■ 原文摘录
::::

1.4.4Western blot法检测HSC-LX-2细胞α-SMA的表达 取对数生长期细胞HSC-LX-2细胞接种于直径10 cm的大皿，2×106个细胞/皿，细胞分组、干预同1.4.3。培养72 h后弃去上清液，冰上用生理盐水清洗培养皿3次，放射免疫沉淀试验(radio immunoprecipitation assay，RIPA)裂解缓冲液裂解细胞，收集细胞裂解物。4 ℃、12 000 r/min离心10 min，取上清液，BCA法检测各组蛋白含量。取含100 μg 总蛋白的上清液, 100 ℃水煮5 min，聚丙烯酰胺凝胶电泳，电泳结束后把蛋白转移到硝酸纤维膜上，5 %脱脂牛奶封闭1 h，TBST洗脱4次，每次5 min。加入α-SMA一抗(1 ∶500)孵育，室温孵育2 h后4 ℃摇床过夜(16～18 h)。第2天TBST冲洗4次，每次5 min，再与二抗(1 ∶8 000)室温作用1 h，TBST冲洗4次，每次5 min，暗室用ECL发光液发光显色，用自动凝胶成像分析系统定量分析印迹。GAPDH为内参。

::::

■ 所给数据

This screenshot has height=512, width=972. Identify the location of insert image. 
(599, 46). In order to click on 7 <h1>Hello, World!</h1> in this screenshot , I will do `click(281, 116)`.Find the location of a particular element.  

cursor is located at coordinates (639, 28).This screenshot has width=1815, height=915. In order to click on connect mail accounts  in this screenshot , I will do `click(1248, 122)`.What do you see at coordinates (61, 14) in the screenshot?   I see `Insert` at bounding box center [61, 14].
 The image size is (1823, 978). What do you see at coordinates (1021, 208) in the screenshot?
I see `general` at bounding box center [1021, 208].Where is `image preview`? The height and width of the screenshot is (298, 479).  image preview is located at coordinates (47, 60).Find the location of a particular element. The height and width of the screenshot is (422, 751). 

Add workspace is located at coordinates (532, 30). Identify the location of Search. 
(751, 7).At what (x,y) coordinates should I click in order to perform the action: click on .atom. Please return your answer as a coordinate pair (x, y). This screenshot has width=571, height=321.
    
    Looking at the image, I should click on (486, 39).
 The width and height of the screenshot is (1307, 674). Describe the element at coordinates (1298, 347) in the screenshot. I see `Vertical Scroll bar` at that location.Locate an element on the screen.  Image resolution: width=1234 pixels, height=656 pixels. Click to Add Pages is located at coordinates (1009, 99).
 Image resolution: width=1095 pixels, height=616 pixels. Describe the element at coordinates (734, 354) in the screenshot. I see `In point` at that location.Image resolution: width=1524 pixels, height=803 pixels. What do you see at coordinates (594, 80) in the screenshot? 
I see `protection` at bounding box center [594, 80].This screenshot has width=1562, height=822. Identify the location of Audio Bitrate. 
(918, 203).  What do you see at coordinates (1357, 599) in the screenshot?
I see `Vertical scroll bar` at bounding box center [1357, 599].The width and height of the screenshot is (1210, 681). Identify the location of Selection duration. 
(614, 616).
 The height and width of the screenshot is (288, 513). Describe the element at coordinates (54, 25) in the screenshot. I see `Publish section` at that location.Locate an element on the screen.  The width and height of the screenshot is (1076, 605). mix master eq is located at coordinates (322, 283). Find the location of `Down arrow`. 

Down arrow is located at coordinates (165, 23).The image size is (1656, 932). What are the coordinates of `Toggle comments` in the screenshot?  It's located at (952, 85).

::::

■ 任务与练习
(A) 判断以下三项说法是否与原文摘录相符：(i) 细胞按每皿2×106个的密度接种；(ii) α-SMA一抗全程在室温下孵育过夜；(iii) 以β-actin作为内参。每项回答“是”或“否”，并一字不差地引出起决定作用的原文字句。
(B) 请接着原文摘录里关于Western blot检测α-SMA表达的描述，从最后一句之后往下续写。

■ 参考答案
(A)
(i) 是。“2×106个细胞/皿”
(ii) 否。“室温孵育2 h后4 ℃摇床过夜(16～18 h)”
(iii) 否。“GAPDH为内参”

(B)
1.4.5逆转录聚合酶链反应(RT-PCR)法检测HSC-LX-2细胞α-SMA mRNA的表达 ① 取呈指数生长的HSC-LX2细胞接种于直径10 cm的大皿，2×106个细胞/皿，细胞分组、干预同前;② 用TRIzol法提取HSC-LX2中总RNA。用核酸蛋白测定仪测定RNA含量和纯度;③ 取5 μg 总RNA，用RNA逆转录酶将其逆转为cDNA;④ 根据引物说明书，引物序列：α-SMA：F:5’-GTCCCAGACATCAGGGAGTAA-3’;R:TCGGATACTTCAGCGTCAGGA-3’;α-actin:F:5’-TGTTACCAACTGGGACGACA-3’:R:GGGGTGTTGAAGGTCTCAAA;⑤ PCR扩增，PCR反应总体积为20 μl，热循环条件为：94 ℃预变性4 min；94 ℃变性30 s；55 ℃退火30 s；72 ℃延伸2 min；35个循环，72 ℃延伸5 min；⑥ 分别取10 μl扩增产物和DNA Marker上样，进行琼脂糖凝胶电泳，DNA带进行观察和紫外线灯拍摄。Gel Doc XR系统检测OD值，Quantity One软件进行分析，β-actin为参照物。实验重复3次。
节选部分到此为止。